O grande número de profissões da atualidade impõe ao jovem uma difícil tarefa: escolher apenas uma dentre tantas possibilidades igualmente atraentes.

Como lidar com essa tarefa, perguntam-se adolescentes e educadores? Que critérios utilizar nessa hora? Retorno financeiro? Realização pessoal? Continuidade dos negócios da família? Vocação? Profissão da moda ou profissão do futuro? Interesse? Aptidão? Quem sabe tudo isso junto?!

Responder a essas questões e tantas outras que, certamente, surgirão à medida que prossigamos em analisar esse momento da vida do jovem, não é simples. Muitos profissionais têm se dedicado à tentativa de responder esse questionamento. Psicólogos, pedagogos, administradores, economistas lançam-se sobre o “problema” focando-o com a lente específica de sua formação. E descobrem que não há uma única resposta, não há um único caminho a seguir.

Escolher, de forma consciente, madura e responsável pressupõe conhecer. É preciso ter informações sobre determinado assunto para que se possa fazer uma escolha refletida. Com a profissão não é diferente.

Para escolher uma profissão é fundamental que o adolescente saiba: de si mesmo e também do mundo das profissões. Conhecendo seus gostos, preferências, habilidades, e seus limites, fica mais fácil decidir aquilo que mais se aproxima de seu “jeito de ser”. Fica mais fácil elaborar um projeto de vida, pois a escolha de uma profissão implica em um planejamento em médio prazo.
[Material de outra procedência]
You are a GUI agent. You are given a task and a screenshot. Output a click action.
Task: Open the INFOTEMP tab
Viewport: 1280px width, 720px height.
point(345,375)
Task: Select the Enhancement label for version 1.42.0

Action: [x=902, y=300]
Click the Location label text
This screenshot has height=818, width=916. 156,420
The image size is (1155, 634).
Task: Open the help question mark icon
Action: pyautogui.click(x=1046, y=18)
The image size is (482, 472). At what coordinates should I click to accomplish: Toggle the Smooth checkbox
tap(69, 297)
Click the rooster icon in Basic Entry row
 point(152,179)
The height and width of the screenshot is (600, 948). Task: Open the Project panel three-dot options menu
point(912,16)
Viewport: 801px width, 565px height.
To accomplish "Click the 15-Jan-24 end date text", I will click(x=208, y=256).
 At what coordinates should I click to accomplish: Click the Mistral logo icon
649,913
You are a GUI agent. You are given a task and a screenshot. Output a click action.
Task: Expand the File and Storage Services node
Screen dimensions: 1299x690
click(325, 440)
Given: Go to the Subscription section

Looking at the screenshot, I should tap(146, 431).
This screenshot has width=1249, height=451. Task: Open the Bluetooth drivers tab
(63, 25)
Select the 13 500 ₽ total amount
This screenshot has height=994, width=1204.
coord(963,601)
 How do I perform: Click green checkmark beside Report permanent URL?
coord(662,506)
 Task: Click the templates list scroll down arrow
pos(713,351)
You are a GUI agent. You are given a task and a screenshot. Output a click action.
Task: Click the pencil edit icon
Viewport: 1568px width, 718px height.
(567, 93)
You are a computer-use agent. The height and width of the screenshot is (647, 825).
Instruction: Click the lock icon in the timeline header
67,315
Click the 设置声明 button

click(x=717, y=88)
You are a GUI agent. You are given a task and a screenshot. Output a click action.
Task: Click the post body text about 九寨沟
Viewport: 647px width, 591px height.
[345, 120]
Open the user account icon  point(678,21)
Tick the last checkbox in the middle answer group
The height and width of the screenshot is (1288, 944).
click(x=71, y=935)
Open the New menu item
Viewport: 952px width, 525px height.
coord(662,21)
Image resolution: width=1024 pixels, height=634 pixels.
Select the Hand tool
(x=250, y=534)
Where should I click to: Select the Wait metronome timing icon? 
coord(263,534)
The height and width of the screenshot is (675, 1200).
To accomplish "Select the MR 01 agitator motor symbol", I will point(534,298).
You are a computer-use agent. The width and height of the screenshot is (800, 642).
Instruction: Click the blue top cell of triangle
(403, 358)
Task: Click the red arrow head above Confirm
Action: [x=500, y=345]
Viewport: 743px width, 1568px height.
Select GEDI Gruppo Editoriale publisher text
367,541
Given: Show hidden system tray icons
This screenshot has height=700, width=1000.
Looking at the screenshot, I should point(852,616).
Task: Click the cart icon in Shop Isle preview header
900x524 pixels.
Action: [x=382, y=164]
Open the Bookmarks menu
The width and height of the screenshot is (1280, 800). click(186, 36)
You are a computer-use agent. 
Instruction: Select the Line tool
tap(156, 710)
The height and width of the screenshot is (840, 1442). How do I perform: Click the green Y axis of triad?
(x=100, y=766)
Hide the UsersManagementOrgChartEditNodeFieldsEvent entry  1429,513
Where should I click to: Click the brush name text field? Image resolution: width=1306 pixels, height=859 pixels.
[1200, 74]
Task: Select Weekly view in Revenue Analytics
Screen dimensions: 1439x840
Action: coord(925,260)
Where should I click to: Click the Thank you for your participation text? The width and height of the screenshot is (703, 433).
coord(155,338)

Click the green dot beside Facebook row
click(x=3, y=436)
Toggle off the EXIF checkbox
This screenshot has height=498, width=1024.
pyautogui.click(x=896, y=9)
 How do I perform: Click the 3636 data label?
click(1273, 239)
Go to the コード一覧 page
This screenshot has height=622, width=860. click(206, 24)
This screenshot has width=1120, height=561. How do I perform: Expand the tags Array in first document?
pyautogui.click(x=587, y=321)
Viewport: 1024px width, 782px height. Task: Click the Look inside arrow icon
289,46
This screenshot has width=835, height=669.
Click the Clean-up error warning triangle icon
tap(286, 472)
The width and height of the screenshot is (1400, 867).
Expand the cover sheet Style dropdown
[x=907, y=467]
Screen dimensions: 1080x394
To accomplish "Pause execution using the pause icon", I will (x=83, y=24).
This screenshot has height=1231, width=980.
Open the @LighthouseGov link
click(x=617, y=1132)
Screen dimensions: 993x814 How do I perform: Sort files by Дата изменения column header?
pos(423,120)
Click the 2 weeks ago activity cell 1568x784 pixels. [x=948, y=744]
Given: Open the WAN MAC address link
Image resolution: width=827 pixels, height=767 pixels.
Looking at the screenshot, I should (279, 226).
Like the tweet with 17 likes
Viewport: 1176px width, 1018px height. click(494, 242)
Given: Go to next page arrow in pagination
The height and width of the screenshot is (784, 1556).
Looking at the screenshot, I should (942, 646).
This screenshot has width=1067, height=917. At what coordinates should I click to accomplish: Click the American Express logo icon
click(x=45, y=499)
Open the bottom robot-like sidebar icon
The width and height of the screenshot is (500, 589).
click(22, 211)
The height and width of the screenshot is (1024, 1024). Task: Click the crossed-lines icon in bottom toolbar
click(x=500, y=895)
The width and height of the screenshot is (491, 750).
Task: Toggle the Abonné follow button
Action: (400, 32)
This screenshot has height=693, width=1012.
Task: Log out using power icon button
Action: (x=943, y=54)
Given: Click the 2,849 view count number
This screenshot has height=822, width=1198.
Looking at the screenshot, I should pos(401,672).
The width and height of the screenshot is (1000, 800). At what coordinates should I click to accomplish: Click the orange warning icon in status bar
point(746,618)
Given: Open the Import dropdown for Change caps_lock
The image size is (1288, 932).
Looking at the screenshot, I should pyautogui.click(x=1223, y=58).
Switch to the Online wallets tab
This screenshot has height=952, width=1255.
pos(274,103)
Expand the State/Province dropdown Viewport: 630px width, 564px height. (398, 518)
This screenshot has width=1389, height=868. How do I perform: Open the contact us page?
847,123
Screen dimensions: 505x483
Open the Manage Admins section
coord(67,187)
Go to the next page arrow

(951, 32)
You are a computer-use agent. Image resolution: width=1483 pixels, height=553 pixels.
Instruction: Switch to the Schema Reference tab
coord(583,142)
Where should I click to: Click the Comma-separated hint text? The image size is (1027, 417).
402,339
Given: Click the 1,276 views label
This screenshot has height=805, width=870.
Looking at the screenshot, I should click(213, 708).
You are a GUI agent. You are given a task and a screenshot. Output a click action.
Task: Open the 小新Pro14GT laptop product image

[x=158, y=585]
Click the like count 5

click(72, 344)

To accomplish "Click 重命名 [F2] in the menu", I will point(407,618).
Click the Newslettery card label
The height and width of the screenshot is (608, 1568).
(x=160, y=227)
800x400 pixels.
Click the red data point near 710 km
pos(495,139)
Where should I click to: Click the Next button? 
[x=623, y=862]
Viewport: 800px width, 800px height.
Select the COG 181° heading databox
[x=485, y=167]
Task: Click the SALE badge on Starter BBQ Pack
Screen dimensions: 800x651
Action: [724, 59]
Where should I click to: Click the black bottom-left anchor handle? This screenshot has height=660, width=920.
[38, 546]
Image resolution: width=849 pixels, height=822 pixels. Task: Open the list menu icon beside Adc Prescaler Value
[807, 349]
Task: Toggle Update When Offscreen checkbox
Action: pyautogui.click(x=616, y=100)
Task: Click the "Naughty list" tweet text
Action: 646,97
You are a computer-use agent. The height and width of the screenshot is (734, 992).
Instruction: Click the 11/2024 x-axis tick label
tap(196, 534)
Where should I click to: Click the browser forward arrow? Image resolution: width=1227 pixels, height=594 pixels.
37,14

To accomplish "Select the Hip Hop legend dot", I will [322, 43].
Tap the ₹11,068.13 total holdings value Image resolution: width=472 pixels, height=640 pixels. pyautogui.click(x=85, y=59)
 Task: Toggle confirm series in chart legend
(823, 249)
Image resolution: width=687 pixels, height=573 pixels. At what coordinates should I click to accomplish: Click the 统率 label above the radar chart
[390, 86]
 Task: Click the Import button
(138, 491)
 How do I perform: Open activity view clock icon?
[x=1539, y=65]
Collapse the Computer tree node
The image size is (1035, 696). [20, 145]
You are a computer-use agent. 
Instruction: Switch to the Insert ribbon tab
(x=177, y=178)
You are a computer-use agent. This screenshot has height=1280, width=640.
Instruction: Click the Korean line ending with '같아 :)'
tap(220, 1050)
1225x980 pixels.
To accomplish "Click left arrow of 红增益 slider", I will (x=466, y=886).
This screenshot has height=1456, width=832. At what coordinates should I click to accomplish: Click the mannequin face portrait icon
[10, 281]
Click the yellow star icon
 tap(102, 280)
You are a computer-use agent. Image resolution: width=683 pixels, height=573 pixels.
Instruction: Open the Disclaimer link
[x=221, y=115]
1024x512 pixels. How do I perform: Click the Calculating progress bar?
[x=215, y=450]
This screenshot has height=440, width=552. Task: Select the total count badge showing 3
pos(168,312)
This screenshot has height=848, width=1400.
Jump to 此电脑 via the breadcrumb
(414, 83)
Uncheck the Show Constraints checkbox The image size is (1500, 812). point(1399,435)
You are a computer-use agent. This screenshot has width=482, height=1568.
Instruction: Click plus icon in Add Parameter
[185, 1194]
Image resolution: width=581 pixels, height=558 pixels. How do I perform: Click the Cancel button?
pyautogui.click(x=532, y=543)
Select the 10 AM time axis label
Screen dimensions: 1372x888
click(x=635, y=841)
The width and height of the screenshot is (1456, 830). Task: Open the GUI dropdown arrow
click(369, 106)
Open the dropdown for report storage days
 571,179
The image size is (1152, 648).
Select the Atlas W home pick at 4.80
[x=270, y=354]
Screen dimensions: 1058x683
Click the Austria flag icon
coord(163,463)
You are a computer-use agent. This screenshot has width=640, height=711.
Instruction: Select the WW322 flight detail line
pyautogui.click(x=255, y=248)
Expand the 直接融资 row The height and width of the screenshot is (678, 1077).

O resultado da escolha do adolescente não é imediato. Há os anos de estudo, de preparo para o exercício profissional, que variam de acordo com a opção, mas que sempre distanciam a efetivação dessa escolha.

Considerando o complexo mundo ocupacional em que vivemos, percebemos que conhecer-se não é o suficiente nessa hora. É imperioso ter informações sobre o mercado profissional. Saber das várias possibilidades das diferentes profissões capacita o adolescente a uma escolha mais consistente. Buscar informações através de todos os meios disponíveis, visitar locais de trabalho, conversar com profissionais, conhecer faculdades e universidades; enfim reunir o maior número de dados para uma escolha bem embasada. Neste sentido é que o trabalho de Orientação Profissional pode ajudar. O investimento da instituição de ensino em atividades em sala de aula e também em atividades extra classe pode ser fundamental para a tomada de decisão do jovem. Aproveitar espaços como laboratórios de informática para pesquisa em sites de informação sobre as profissões, promover palestras e debates sobre o Mercado de Trabalho, aprofundar reflexões sobre responsabilidades e conseqüências das escolhas são apenas alguns exemplos de como o colégio pode empregar recursos que garantam uma postura diferenciada na questão da escolha da profissão.

Por fim, vale a pena lembrar que escolher implica, necessariamente, abrir mão de alguma coisa que não foi escolhida. Para tanto é preciso coragem e determinação. E esses atributos não são inatos, são construídos. Portanto são acessíveis a quem se disponha a conquistá-los!